→ **Your objective**
Copy out the lines of the records below, and only those lines, from the one with "The height and width of the screenshot is (580, 868)." through the one with "The image size is (807, 610).", exactly as they appear.

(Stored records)

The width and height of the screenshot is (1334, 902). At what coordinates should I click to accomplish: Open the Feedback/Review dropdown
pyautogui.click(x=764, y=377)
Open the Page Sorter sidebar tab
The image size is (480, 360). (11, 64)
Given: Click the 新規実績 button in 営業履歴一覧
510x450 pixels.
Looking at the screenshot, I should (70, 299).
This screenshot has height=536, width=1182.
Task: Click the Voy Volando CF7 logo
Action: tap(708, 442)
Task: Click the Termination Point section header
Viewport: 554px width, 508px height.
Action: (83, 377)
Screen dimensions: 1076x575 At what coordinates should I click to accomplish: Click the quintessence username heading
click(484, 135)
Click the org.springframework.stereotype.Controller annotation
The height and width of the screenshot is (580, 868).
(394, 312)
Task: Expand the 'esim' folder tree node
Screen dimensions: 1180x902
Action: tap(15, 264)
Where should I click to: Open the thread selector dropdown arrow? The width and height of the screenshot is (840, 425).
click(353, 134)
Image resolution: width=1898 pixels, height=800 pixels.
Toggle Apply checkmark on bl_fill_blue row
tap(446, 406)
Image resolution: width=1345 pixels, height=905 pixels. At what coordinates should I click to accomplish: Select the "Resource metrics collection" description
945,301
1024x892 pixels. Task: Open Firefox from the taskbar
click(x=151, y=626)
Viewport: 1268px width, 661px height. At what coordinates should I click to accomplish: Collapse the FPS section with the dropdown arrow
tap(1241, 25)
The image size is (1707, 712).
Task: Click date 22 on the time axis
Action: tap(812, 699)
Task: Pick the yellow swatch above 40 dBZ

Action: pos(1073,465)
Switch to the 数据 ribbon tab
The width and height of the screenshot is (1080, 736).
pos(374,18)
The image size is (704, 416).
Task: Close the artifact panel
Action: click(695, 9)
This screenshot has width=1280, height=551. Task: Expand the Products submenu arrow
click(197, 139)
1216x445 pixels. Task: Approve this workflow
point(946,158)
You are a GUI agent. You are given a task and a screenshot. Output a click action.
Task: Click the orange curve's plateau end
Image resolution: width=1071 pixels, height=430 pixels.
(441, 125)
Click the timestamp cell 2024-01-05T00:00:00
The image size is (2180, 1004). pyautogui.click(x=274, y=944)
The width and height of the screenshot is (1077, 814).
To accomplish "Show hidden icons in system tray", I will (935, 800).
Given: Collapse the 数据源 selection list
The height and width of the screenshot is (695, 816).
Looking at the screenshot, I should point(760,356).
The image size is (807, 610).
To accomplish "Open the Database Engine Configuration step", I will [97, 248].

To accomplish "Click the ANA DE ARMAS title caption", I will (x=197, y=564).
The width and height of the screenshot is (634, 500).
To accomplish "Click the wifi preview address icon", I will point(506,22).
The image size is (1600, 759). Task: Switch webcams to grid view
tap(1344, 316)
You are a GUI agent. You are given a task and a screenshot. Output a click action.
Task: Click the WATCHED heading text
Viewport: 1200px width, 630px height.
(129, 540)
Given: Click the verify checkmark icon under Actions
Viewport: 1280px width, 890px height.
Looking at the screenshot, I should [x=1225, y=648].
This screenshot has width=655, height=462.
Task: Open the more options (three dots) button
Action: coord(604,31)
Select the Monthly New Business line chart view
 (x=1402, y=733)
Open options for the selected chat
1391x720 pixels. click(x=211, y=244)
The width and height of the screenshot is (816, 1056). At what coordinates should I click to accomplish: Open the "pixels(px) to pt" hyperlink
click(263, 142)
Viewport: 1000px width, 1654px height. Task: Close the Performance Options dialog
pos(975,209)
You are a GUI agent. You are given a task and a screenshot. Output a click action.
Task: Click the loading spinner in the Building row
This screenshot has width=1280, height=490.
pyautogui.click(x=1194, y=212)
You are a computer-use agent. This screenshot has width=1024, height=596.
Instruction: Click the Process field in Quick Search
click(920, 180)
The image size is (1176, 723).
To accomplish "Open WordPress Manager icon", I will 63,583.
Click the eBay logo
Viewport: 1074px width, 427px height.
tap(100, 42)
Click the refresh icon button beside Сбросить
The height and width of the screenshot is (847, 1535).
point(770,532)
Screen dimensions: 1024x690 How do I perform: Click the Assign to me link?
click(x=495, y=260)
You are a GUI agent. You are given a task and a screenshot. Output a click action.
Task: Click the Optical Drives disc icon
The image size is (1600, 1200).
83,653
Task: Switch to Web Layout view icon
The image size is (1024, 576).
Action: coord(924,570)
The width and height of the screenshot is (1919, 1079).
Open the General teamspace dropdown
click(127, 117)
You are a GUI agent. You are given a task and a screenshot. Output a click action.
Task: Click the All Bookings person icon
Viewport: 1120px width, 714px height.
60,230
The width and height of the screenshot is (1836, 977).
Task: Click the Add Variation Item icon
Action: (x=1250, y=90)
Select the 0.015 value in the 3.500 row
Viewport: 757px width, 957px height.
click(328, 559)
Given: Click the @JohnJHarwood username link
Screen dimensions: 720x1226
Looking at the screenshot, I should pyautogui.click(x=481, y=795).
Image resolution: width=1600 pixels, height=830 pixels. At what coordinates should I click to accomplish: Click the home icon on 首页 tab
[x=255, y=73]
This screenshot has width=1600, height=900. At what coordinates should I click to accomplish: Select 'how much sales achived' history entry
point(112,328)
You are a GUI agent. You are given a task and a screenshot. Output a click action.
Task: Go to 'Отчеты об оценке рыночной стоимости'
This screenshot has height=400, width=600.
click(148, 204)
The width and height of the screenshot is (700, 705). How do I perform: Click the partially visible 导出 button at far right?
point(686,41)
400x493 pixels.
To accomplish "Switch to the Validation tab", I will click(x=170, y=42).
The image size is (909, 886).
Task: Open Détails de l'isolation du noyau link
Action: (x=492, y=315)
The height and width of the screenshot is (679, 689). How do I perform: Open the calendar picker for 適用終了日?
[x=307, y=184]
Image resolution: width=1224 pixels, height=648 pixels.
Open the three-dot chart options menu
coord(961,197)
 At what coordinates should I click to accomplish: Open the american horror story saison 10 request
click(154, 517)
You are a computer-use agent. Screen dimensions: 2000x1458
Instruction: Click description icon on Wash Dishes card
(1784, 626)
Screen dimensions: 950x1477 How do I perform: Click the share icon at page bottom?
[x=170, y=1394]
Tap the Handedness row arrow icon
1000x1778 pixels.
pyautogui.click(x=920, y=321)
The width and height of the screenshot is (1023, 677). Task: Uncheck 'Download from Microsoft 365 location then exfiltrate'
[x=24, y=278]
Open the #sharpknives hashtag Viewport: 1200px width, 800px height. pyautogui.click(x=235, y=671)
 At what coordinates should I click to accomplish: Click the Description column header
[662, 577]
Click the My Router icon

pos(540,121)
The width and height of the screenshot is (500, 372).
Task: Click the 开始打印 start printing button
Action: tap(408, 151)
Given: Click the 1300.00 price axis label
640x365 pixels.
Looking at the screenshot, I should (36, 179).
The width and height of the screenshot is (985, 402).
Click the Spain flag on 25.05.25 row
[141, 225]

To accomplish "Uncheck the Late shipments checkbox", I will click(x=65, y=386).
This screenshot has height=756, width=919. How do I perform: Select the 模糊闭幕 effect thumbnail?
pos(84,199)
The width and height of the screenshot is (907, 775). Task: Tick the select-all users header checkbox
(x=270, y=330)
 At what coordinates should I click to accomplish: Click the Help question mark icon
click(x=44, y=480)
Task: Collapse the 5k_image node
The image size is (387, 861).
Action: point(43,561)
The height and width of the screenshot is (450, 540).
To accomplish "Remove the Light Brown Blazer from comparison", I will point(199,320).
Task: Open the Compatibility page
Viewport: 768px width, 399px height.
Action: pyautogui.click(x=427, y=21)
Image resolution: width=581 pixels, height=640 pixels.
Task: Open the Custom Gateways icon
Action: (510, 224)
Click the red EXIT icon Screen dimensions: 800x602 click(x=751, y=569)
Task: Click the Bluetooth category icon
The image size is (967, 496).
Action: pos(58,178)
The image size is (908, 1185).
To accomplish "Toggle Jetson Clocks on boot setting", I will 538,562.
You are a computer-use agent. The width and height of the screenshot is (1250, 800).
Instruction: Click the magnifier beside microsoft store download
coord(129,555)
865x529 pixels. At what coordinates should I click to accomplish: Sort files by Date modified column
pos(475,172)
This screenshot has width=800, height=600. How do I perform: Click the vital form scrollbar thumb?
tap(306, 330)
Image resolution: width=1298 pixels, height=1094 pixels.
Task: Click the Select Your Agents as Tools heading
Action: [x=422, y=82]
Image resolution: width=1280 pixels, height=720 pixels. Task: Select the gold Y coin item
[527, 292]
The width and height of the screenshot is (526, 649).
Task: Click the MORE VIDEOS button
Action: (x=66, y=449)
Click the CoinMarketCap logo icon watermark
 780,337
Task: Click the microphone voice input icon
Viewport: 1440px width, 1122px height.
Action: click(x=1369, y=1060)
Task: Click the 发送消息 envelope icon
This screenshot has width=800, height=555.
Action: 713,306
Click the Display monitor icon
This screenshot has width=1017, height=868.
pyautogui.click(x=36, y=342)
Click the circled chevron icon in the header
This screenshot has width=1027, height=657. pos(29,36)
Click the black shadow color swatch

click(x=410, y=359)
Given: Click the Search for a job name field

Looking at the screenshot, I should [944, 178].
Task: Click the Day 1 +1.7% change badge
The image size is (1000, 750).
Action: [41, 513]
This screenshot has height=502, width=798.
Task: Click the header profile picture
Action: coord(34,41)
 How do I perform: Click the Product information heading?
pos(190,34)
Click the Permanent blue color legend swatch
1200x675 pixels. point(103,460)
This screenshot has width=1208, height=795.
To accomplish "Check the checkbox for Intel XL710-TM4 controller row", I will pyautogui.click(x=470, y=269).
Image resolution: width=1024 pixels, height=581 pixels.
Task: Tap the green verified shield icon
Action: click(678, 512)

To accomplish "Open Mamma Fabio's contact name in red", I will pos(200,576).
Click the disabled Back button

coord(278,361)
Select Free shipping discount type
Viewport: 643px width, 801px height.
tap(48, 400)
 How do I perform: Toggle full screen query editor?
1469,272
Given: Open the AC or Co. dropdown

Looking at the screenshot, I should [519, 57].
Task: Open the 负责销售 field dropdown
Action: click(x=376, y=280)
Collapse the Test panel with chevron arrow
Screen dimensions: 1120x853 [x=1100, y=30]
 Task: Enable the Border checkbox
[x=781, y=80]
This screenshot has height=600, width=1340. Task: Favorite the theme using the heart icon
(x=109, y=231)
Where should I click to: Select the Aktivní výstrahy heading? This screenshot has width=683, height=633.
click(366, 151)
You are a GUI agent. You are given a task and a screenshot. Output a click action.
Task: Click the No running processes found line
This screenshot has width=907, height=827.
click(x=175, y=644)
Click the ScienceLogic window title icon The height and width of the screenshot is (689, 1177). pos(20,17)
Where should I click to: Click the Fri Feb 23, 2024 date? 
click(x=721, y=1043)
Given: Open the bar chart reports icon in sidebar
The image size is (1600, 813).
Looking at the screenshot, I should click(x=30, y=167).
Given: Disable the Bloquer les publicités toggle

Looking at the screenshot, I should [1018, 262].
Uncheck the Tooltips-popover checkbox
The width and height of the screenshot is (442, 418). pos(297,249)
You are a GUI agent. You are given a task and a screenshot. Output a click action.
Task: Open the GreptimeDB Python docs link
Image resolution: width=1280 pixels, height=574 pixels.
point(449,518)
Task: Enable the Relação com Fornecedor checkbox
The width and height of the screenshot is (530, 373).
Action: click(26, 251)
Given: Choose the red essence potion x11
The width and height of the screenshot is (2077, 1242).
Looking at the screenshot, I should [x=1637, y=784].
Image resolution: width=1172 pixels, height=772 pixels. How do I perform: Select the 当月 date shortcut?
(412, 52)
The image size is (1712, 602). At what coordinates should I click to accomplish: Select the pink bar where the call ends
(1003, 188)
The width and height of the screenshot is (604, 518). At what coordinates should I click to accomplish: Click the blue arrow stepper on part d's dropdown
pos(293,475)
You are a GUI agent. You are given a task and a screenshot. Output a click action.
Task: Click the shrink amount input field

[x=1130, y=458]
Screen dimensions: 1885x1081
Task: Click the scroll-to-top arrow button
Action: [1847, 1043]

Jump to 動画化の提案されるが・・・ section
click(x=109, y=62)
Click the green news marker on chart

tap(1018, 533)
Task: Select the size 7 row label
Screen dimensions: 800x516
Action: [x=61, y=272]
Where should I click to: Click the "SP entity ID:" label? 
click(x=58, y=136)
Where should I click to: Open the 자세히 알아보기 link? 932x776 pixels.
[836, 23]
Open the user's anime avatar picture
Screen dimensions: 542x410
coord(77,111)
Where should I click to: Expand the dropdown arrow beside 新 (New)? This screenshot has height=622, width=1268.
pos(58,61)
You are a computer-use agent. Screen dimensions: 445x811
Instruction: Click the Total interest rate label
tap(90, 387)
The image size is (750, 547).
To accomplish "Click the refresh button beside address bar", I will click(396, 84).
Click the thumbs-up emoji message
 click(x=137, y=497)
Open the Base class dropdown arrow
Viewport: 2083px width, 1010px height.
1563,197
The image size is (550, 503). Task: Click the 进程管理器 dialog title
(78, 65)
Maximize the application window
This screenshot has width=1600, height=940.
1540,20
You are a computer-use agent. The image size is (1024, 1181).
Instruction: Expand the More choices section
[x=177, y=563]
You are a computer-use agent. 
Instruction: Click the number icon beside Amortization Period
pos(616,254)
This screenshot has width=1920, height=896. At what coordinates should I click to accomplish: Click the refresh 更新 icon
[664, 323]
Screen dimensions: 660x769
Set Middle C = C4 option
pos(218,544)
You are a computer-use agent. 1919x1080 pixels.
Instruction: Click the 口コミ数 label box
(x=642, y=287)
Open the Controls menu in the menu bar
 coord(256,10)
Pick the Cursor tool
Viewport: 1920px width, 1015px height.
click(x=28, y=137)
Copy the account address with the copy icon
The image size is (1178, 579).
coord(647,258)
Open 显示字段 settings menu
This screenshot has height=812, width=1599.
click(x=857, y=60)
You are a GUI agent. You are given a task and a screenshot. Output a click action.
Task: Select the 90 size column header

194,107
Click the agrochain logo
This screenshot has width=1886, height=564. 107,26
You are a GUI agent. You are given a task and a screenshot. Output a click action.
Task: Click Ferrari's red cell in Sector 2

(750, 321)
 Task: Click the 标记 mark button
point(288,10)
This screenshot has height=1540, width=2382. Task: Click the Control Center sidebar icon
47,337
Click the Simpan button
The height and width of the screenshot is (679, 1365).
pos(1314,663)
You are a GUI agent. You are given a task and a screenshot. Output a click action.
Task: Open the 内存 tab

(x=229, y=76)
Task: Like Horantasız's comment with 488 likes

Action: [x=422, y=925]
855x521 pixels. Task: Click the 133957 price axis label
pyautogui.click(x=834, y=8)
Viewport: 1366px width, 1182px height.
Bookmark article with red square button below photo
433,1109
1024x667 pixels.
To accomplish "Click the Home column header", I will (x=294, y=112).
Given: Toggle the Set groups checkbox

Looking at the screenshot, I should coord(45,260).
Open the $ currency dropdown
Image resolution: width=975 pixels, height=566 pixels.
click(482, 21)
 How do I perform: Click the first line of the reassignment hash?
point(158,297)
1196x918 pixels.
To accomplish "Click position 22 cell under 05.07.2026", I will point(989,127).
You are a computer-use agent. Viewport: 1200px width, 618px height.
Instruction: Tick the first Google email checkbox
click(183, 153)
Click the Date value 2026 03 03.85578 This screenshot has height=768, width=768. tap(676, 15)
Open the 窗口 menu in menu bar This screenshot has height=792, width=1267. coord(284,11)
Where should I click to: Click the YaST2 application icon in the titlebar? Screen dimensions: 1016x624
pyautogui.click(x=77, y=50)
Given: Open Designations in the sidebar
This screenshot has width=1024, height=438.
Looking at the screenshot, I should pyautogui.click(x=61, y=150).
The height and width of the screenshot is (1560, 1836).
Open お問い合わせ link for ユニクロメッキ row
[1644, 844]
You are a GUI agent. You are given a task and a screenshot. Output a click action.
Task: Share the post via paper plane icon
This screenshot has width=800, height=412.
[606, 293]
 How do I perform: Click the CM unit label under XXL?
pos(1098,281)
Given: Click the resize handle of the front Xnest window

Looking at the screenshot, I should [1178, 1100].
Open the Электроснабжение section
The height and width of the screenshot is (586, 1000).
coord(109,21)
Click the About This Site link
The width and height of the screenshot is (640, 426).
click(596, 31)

→ **Your response**
The height and width of the screenshot is (580, 868).
(394, 312)
Task: Expand the 'esim' folder tree node
Screen dimensions: 1180x902
Action: tap(15, 264)
Where should I click to: Open the thread selector dropdown arrow? The width and height of the screenshot is (840, 425).
click(353, 134)
Image resolution: width=1898 pixels, height=800 pixels.
Toggle Apply checkmark on bl_fill_blue row
tap(446, 406)
Image resolution: width=1345 pixels, height=905 pixels. At what coordinates should I click to accomplish: Select the "Resource metrics collection" description
945,301
1024x892 pixels. Task: Open Firefox from the taskbar
click(x=151, y=626)
Viewport: 1268px width, 661px height. At what coordinates should I click to accomplish: Collapse the FPS section with the dropdown arrow
tap(1241, 25)
The image size is (1707, 712).
Task: Click date 22 on the time axis
Action: tap(812, 699)
Task: Pick the yellow swatch above 40 dBZ

Action: pos(1073,465)
Switch to the 数据 ribbon tab
The width and height of the screenshot is (1080, 736).
pos(374,18)
The image size is (704, 416).
Task: Close the artifact panel
Action: click(695, 9)
This screenshot has width=1280, height=551. Task: Expand the Products submenu arrow
click(197, 139)
1216x445 pixels. Task: Approve this workflow
point(946,158)
You are a GUI agent. You are given a task and a screenshot. Output a click action.
Task: Click the orange curve's plateau end
Image resolution: width=1071 pixels, height=430 pixels.
(441, 125)
Click the timestamp cell 2024-01-05T00:00:00
The image size is (2180, 1004). pyautogui.click(x=274, y=944)
The width and height of the screenshot is (1077, 814).
To accomplish "Show hidden icons in system tray", I will (935, 800).
Given: Collapse the 数据源 selection list
The height and width of the screenshot is (695, 816).
Looking at the screenshot, I should point(760,356).
The image size is (807, 610).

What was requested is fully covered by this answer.